** Exercise **
Whenever a line in the records below contains "inside", pick it out.
*** Provided information ***
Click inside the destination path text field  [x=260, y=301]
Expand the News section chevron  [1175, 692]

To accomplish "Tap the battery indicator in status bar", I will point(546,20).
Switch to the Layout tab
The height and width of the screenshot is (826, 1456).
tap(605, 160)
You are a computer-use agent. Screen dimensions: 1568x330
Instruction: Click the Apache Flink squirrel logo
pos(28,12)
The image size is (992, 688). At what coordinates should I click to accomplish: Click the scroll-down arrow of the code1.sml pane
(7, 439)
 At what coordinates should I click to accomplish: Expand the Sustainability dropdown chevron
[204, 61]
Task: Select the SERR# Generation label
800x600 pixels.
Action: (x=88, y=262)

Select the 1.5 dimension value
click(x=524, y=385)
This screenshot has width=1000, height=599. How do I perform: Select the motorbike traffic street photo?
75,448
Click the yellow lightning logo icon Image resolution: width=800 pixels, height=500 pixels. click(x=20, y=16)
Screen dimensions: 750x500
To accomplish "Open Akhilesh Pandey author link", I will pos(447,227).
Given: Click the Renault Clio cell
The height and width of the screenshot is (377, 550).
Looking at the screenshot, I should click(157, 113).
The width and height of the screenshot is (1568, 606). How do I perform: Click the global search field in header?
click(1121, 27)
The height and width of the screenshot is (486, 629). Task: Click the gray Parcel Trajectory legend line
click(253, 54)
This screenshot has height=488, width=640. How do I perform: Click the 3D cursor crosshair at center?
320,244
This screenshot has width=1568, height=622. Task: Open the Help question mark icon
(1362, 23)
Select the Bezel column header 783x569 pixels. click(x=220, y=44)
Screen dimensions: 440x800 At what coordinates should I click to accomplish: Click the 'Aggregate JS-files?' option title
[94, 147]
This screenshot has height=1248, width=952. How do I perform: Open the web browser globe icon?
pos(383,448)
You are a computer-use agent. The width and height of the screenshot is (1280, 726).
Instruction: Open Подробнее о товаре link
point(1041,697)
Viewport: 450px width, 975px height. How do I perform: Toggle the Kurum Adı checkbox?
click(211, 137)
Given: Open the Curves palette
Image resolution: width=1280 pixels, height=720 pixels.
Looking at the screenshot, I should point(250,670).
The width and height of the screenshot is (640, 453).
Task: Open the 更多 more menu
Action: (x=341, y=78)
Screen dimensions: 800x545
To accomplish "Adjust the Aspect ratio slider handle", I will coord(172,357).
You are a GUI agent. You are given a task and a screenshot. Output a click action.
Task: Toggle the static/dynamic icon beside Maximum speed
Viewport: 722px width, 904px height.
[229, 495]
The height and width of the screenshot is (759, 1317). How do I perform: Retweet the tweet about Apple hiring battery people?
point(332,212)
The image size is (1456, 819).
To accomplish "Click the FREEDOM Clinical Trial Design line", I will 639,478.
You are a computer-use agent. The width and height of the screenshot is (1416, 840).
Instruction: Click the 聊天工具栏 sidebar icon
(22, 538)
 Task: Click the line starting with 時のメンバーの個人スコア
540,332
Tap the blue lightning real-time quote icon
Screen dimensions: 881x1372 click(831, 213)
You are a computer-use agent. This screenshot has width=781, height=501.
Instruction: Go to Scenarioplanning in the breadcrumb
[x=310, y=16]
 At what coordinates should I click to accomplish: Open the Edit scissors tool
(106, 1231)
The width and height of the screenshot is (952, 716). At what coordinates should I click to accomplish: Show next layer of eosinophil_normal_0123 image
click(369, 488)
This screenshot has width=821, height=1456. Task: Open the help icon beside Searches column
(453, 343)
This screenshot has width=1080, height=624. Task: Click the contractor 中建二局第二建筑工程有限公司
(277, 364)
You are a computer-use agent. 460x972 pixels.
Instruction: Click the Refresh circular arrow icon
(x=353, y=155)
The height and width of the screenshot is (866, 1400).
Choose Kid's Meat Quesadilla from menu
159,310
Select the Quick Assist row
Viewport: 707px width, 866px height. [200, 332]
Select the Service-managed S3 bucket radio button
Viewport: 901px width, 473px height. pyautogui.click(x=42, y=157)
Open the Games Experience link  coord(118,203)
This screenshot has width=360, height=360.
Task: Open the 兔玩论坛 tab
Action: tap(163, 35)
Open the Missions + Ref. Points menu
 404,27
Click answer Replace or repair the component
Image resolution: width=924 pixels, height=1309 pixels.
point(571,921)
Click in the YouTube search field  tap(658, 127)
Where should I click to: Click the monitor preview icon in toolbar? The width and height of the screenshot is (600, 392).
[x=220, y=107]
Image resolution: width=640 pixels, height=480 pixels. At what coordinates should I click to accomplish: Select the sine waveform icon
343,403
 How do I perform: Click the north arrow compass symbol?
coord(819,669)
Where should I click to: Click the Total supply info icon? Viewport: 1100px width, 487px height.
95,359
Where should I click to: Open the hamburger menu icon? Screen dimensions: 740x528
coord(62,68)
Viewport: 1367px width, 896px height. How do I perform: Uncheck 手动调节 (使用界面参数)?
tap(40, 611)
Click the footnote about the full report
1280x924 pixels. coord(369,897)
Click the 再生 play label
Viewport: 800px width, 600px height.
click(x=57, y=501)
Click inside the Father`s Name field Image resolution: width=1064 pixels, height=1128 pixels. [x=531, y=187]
*** End of Provided information ***
** Result of this exercise **
Click inside the destination path text field  [x=260, y=301]
Click inside the Father`s Name field Image resolution: width=1064 pixels, height=1128 pixels. [x=531, y=187]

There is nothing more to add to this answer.